一番に店の外に出ていたシュルクが言う。一番最後に出てきたのは会計を済ませたフィオルンだ。メリアもシュルクも自分の分は払うと言ったのだがフィオルンが「今日は私に払わせて」と言って聞かなかったのだ。奢ってもらう理由も無かったのだが、フィオルンが強く言うのでシュルクとメリアは頷いてご馳走になることにしたのだ。その代わりに次は自分たちが奢ると約束をした。メリアにとっての「次」はかなり先になってしまうのだけれど。シュルクの言葉に少女たちは首を縦に振る。また来たいな、とフィオルンがぽつりと呟くように言うと、メリアもまたそれに続いた。
商業区でフィオルンが買い物をするというので、メリアはそれについていくことにした。今夜は五人でフィオルンの手料理を食べるのだ。

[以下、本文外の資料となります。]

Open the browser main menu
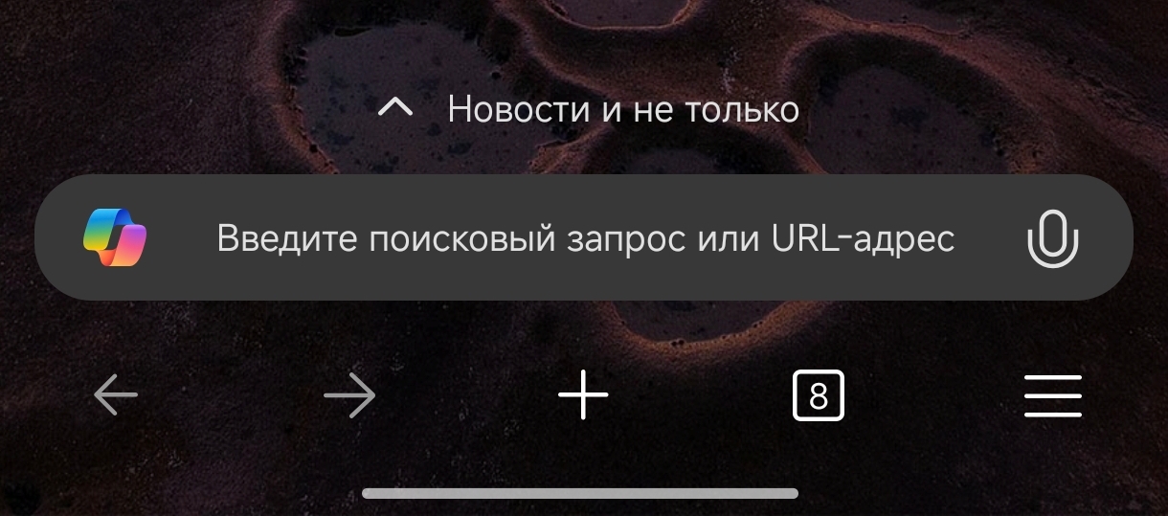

メリアは料理をするフィオルンの手伝いが自分には出来ないとわかっていたので、せめて買い物ぐらい手伝いたいと思ったのである。シュルクは先にダンバン邸へ向かうと言った。女同士話したいことがたくさんあるのだと知っているかのようだった。侮れないな、とメリアは頭の中で呟く。商業区にはたくさんの店がある。フィオルンはノポン族の営む八百屋へと入った。メリアがさっき聞いた店だった。フィオルンは野菜が好きなので、彼女の料理にはたくさんの野菜が使われる。苦手だなと思っている野菜も、彼女の手にかかればとても美味しく食べられるから不思議だ。フィオルンはそれほど料理が得意だった。兄と二人暮らしをしているからなのかもしれないが。八百屋の後は精肉店、精肉店の次は魚屋へ。メリアはいくつか袋を持った。重たくないと言ったら嘘になるのだが、ありがとうと微笑む彼女を見るだけですうっと軽くなったような気がした。買い物をしている間も、フィオルンとメリアはいろいろな話をした。語りたいことは山ほどある。旅をしているときのこと。今のこと。未来のこと。フィオルンが語るものには、決まってシュルクの存在があった。これほどまでに彼女は彼を想っているのだと、改めて気付かされた。メリアはふたりの幸福を願った。これくらいしか出来ない、そんな風に思いながら。太陽がゆっくりと西へと歩み始めた。


「これくらい買えば大丈夫かな?」

フィオルンが自分とメリアの腕にかけられている買い物袋を見て言った。袋はどれもこれも膨らんでいる。先ほどよりも太陽は傾いていた。もうラインもダンバン邸に着いているかもしれない。彼は訓練をして、お腹を空かせているはずだ。自分たちはそれほど空腹ではないけれど、食べ物が並べられればしっかり食べられるだろう、それくらいにはなっていた。もうしばらく経てば、空は黒く染まり、ビーズをぶちまけたように星々が輝き始めるだろう。少女たちは肩を並べて駆けていく。家はもうすぐだった。メリアはもう一度だけ願った。同じことを。傍らの少女は気付いていない。彼女の想い人もまた、気付いていない。それは密やかな願い事だった。夏の星空は明るい。大きな白い鳥が翼を広げている。星に願いをかける少女の横顔はほんの少しだけ、さびしそうだった。